Data records
* START *

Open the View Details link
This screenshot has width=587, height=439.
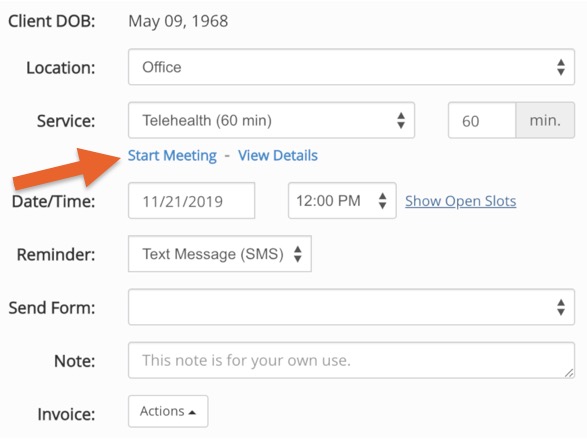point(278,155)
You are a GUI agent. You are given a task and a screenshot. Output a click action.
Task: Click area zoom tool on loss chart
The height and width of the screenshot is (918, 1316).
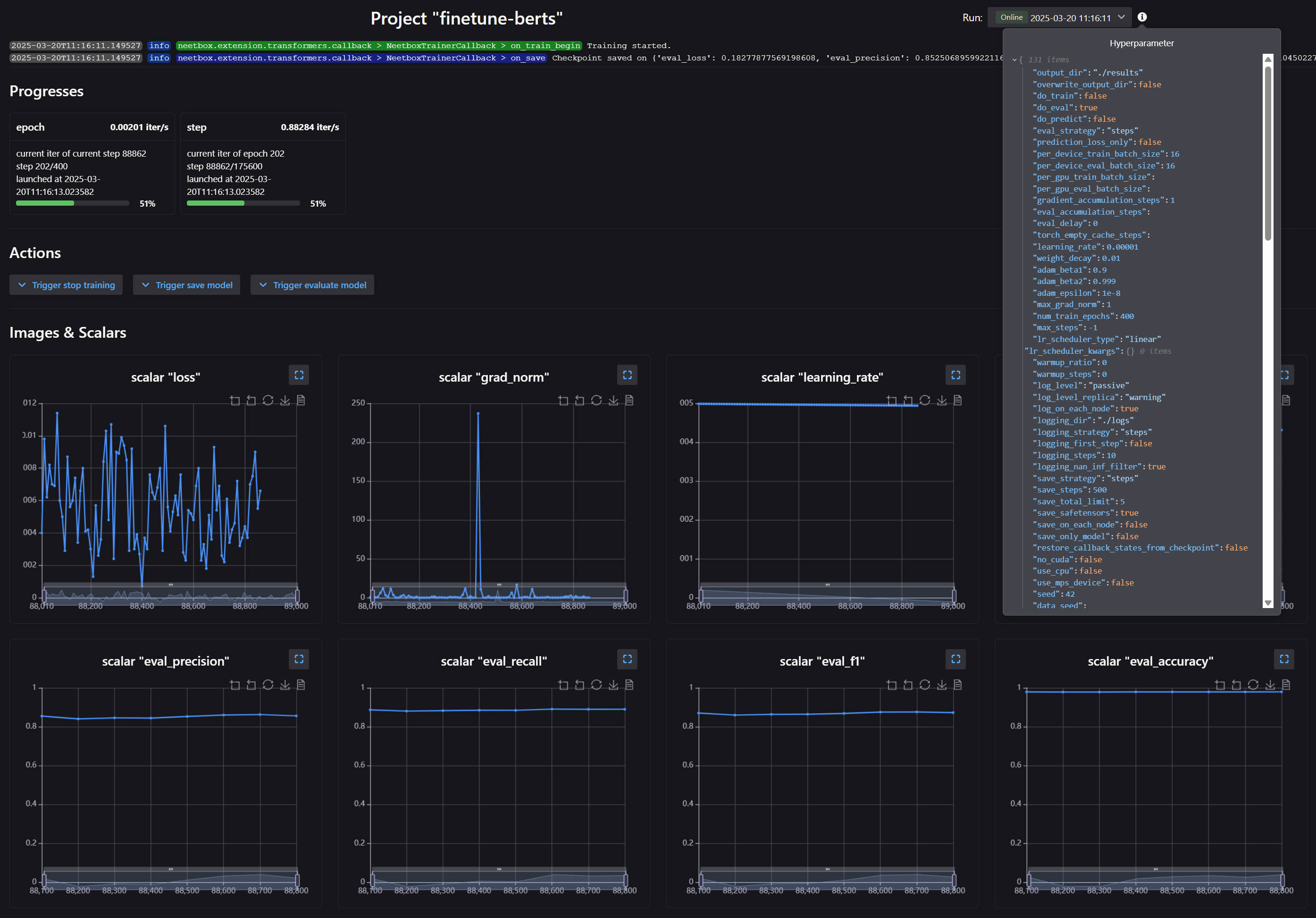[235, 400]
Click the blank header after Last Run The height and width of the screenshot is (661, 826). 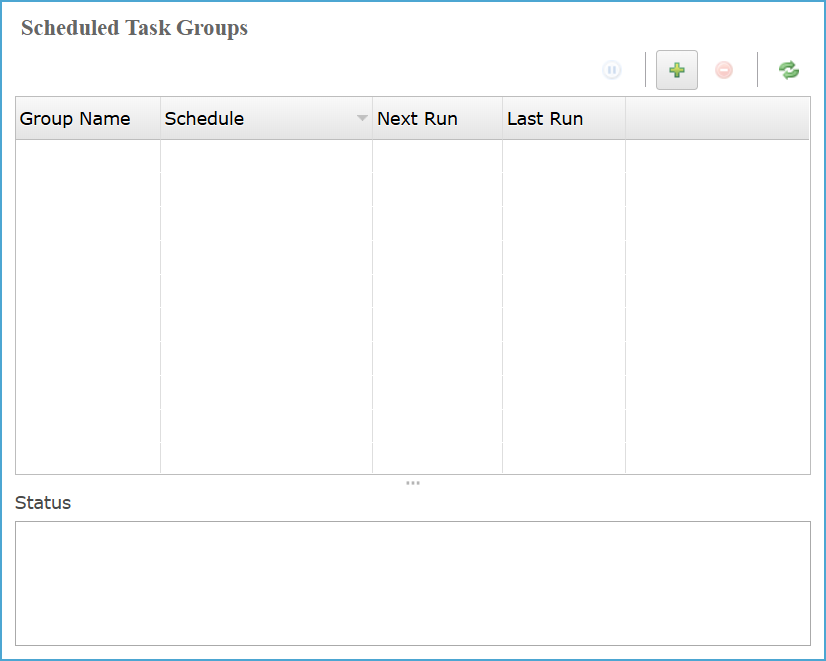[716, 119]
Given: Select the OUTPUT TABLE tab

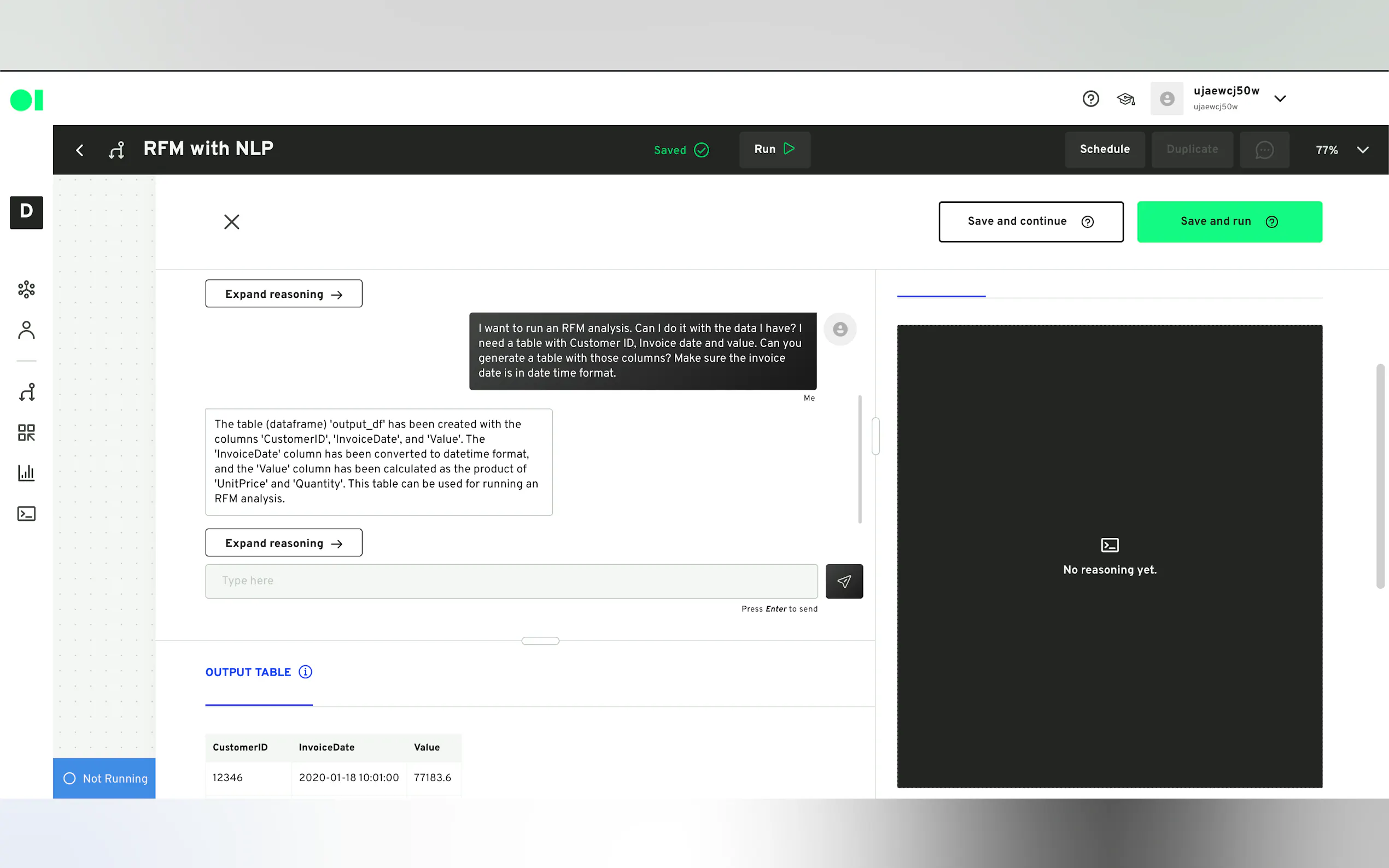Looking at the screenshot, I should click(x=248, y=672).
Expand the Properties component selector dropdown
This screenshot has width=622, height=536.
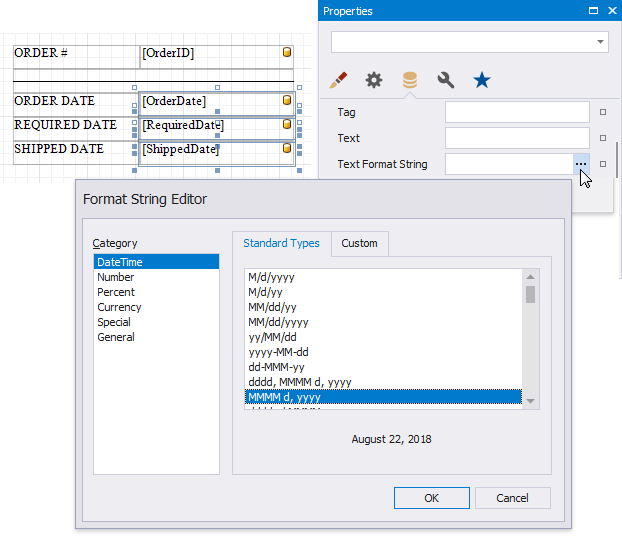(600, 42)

* END *

*YOUR GOAL:*
Show each line of the rows above that contains the word "This".

*CORRECT ANSWER:*
This screenshot has width=587, height=439.
This screenshot has width=622, height=536.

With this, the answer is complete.